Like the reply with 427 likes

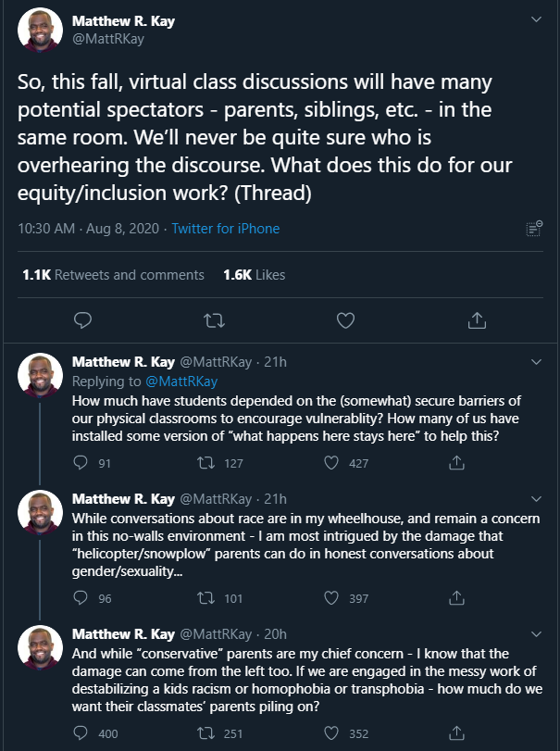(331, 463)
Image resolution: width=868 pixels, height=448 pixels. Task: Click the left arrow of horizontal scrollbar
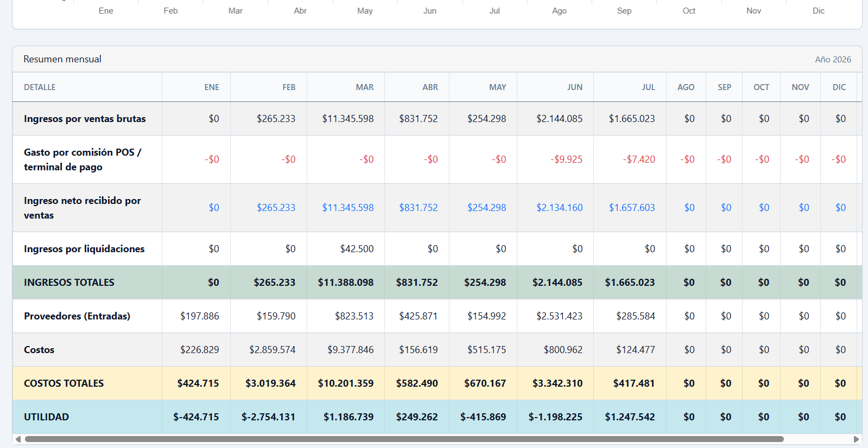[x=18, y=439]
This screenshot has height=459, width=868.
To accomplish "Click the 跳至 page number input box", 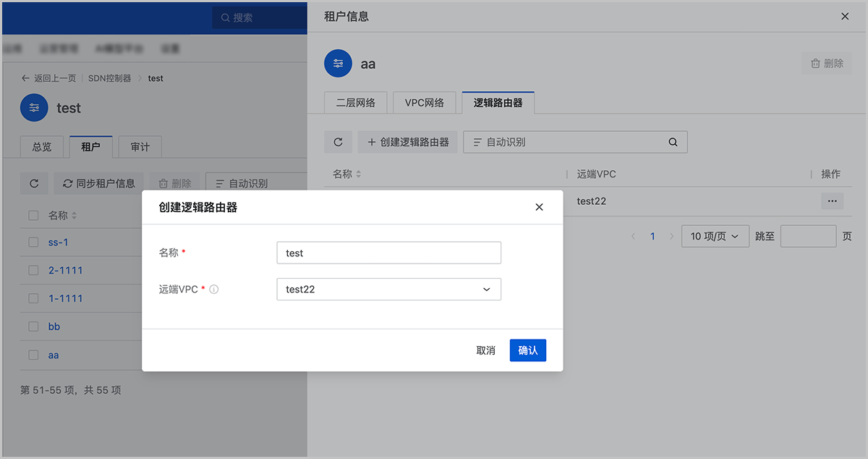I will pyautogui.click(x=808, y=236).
——
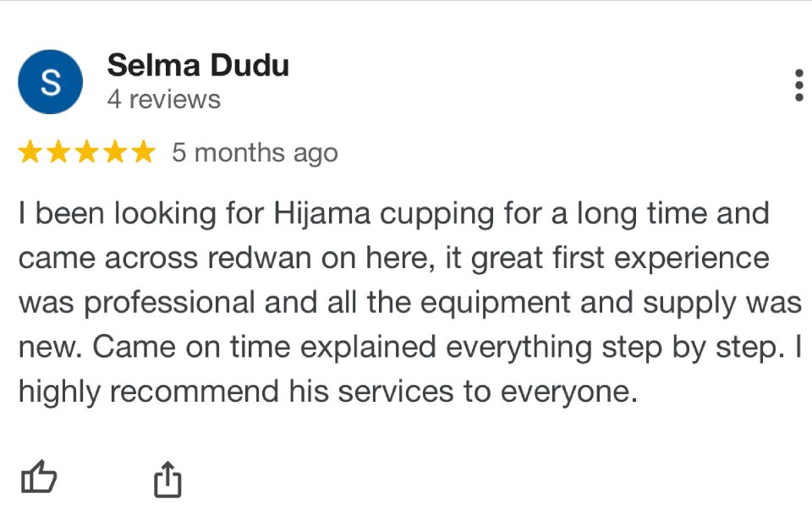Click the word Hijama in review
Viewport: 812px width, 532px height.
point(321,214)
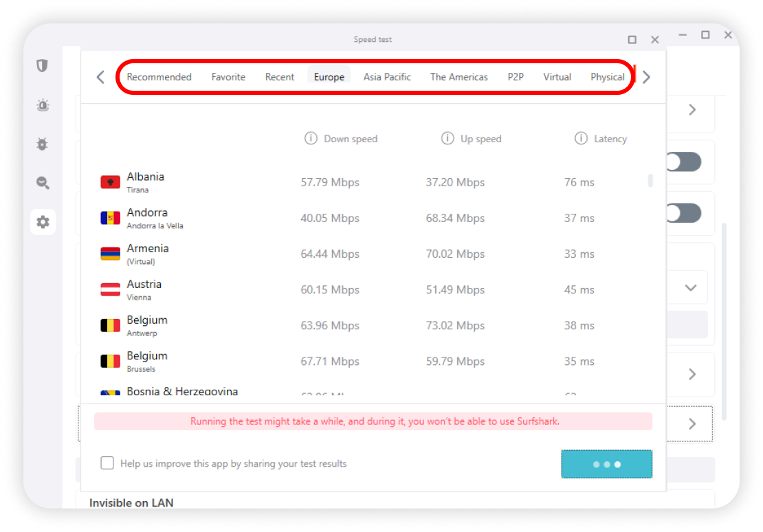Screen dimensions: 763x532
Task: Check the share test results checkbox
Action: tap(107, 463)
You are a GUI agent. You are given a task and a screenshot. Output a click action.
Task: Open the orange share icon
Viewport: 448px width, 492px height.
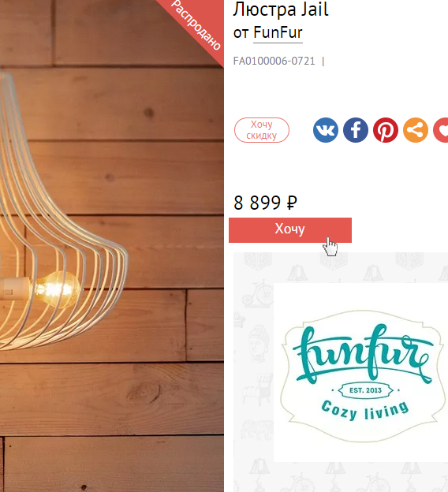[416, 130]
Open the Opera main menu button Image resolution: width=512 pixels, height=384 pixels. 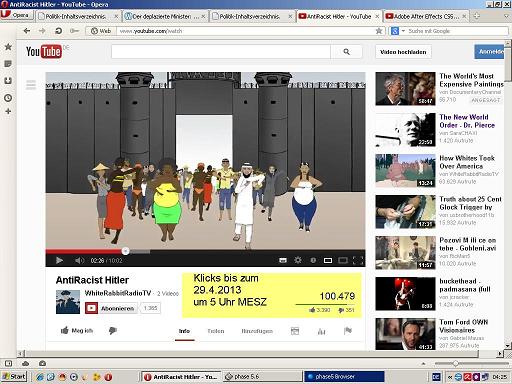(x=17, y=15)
——
§ **WORK INSTRUCTIONS**
For each line of the listing that holds the word "screenshot", show that line.

§ **WRITTEN SOLUTION**
This screenshot has height=459, width=868.
You are a GUI agent. You are given a task and a screenshot. Output a click action.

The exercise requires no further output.